Exercise instructions: Each line of the records below that holds "computer" should be returned.

Exercise inputs:
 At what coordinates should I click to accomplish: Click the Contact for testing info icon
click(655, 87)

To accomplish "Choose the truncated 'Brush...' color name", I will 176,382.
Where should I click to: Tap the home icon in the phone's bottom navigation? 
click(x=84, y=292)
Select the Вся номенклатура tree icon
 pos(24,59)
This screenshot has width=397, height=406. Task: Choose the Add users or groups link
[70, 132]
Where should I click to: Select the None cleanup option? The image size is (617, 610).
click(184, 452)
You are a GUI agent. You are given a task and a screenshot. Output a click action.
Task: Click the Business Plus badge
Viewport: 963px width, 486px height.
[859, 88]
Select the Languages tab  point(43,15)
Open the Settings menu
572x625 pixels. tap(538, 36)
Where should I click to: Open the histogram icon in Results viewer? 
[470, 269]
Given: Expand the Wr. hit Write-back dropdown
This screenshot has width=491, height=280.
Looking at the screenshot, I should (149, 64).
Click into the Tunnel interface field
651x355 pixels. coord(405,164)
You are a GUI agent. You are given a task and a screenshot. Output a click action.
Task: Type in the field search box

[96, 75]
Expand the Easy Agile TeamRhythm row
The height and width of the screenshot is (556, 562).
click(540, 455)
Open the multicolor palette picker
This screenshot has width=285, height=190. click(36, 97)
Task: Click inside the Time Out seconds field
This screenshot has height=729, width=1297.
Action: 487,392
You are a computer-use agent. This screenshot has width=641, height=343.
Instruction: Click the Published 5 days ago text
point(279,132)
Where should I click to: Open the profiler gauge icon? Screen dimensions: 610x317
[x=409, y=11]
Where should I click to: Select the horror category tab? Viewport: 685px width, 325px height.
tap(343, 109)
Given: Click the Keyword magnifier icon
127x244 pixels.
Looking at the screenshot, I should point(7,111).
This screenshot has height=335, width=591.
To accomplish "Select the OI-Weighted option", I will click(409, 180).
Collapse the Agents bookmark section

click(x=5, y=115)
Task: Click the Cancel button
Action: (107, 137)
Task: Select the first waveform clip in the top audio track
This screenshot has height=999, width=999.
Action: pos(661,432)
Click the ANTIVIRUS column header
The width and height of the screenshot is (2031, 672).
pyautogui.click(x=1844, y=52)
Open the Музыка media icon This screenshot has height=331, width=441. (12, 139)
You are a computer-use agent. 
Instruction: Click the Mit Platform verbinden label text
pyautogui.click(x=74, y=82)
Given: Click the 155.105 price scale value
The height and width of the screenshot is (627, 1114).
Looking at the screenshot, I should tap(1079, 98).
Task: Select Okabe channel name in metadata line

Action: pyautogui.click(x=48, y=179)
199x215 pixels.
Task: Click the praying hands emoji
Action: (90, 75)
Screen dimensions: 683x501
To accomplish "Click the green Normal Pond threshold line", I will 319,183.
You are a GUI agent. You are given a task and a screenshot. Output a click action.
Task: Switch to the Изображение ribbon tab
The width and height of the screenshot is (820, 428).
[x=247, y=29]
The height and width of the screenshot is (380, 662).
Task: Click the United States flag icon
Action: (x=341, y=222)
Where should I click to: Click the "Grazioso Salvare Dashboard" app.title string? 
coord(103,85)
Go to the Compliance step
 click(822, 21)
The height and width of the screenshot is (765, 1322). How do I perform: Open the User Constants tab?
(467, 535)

Final answer:
You are a computer-use agent. This screenshot has width=641, height=343.
You are a computer-use agent. 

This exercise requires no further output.